Produce a word-for-word copy of the line that contains "Where should I" and each line after it through the end of the material, omitting pictures and all other lines.

[RECORDS — start]

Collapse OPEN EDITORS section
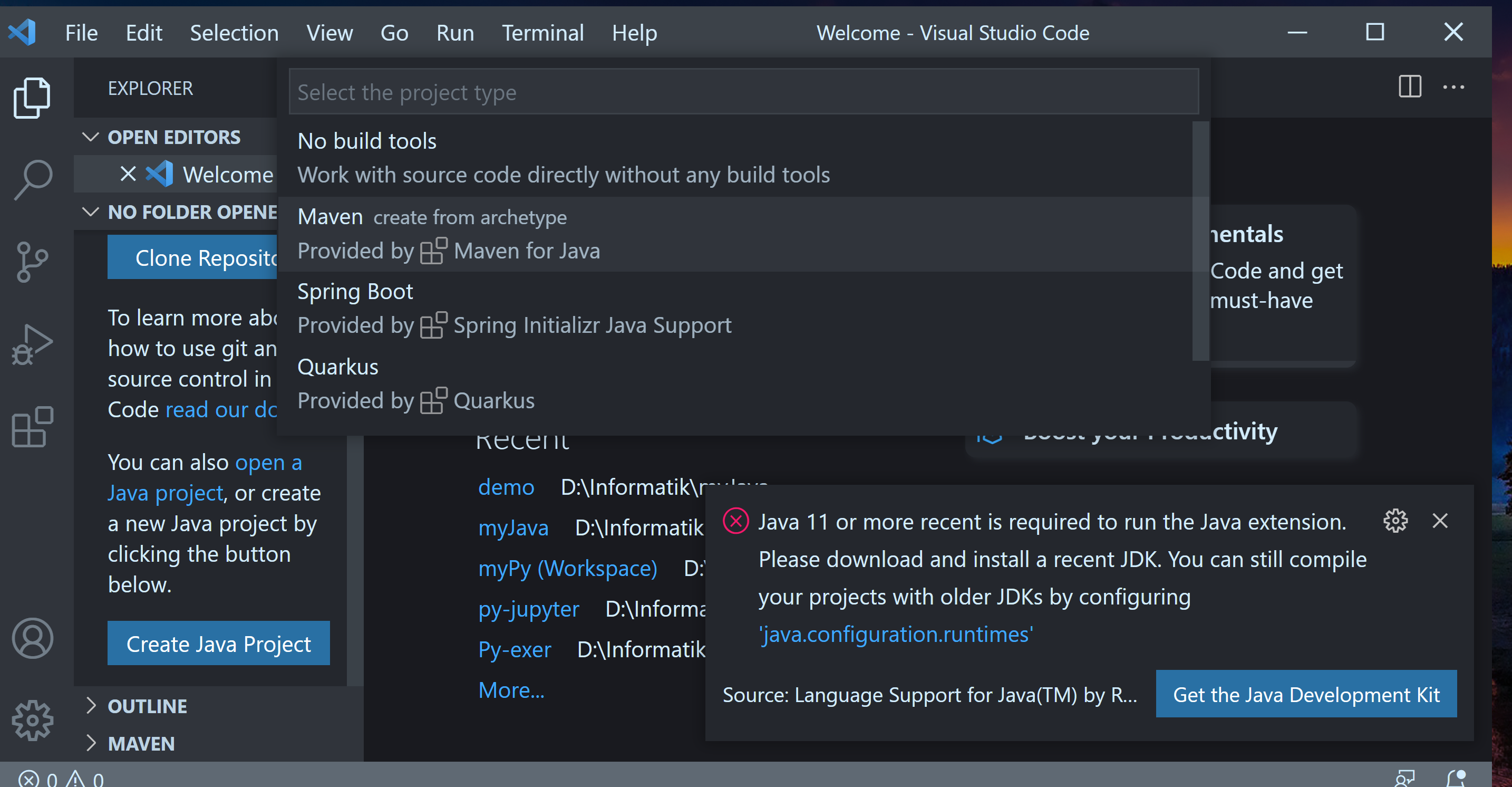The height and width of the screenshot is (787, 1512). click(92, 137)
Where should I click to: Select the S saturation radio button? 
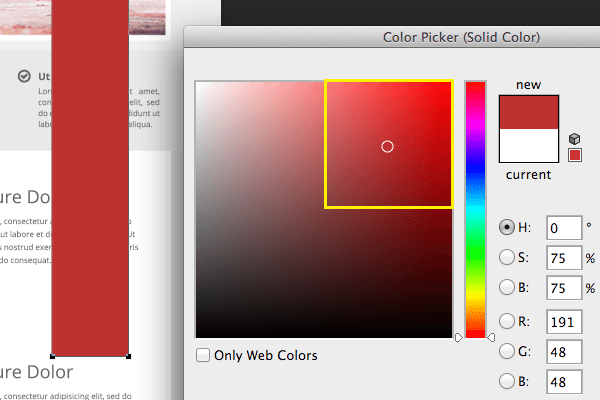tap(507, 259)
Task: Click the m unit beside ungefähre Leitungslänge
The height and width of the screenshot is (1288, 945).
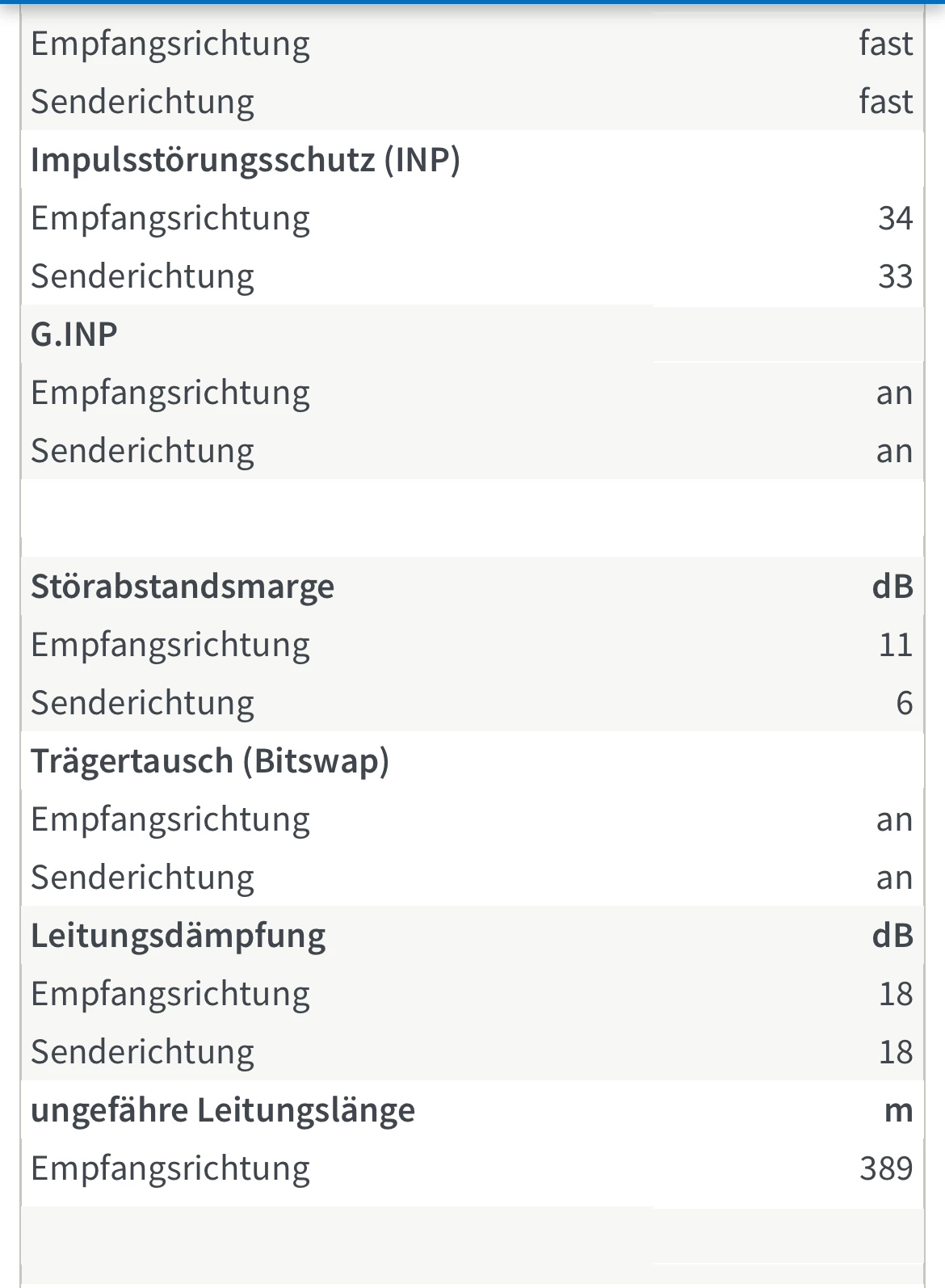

[RECORDS — finish]

**ANSWER FOR THE TASK**
Where should I click to: Select the S saturation radio button? 
tap(507, 259)
Task: Click the m unit beside ungefähre Leitungslänge
The height and width of the screenshot is (1288, 945).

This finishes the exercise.